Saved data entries
BEGIN

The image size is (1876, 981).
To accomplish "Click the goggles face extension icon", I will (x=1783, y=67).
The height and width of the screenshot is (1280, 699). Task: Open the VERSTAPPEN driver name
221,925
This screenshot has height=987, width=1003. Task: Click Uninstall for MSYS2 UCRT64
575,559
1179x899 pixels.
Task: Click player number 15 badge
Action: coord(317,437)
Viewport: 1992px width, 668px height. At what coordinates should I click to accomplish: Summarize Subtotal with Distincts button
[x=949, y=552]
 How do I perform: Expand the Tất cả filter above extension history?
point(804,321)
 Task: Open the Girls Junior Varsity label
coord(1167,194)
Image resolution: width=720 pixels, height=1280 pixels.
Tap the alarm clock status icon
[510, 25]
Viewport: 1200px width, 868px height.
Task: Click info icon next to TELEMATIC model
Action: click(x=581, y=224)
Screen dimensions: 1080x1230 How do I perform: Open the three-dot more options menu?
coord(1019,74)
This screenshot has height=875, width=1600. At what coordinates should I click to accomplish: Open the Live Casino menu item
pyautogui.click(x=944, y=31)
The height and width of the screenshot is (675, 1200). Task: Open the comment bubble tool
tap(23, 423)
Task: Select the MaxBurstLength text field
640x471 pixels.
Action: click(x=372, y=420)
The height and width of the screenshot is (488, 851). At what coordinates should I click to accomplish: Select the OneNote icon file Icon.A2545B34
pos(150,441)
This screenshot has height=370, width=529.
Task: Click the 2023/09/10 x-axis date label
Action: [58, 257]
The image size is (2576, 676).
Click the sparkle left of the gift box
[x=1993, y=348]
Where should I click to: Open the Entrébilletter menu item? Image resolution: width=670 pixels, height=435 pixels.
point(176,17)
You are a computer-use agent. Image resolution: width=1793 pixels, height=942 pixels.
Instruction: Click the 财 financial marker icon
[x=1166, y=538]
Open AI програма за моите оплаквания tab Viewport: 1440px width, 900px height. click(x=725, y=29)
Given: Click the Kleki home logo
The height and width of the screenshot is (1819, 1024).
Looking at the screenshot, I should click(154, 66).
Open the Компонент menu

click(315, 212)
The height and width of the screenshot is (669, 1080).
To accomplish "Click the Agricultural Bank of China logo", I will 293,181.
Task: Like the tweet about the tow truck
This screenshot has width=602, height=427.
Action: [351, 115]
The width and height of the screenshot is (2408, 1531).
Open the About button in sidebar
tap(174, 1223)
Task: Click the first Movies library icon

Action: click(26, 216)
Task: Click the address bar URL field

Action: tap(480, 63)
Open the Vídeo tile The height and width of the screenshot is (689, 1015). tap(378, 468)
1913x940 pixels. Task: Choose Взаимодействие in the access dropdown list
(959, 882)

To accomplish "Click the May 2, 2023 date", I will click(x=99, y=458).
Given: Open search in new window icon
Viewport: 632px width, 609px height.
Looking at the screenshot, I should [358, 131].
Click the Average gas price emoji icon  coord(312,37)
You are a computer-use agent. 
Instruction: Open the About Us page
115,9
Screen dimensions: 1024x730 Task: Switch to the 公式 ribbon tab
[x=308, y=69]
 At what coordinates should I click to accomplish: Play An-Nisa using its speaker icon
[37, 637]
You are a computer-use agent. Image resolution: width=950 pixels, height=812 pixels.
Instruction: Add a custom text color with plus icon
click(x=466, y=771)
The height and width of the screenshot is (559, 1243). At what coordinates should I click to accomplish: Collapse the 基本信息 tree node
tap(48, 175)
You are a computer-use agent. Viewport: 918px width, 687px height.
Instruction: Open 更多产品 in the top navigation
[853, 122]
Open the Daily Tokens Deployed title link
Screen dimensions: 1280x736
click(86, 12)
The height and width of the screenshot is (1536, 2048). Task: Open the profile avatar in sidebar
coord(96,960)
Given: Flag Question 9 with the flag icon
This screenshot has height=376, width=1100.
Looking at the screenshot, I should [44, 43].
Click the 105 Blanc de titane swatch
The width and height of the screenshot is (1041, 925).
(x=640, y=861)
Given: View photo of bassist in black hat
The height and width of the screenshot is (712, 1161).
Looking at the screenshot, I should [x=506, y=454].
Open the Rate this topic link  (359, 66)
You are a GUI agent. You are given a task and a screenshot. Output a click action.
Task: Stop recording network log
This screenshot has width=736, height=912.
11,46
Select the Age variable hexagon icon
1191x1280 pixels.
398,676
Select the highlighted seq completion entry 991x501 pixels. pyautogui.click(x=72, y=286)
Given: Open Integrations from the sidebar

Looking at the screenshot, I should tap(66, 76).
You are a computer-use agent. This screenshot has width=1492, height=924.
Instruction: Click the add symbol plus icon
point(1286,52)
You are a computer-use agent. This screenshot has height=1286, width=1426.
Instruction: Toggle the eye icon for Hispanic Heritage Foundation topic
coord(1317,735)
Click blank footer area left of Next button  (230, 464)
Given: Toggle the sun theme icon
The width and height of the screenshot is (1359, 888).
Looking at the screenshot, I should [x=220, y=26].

END

Exercise directions: Could you return the lines in the entries above that contain "size"?

Solution to this exercise:
The image size is (1876, 981).
The image size is (2576, 676).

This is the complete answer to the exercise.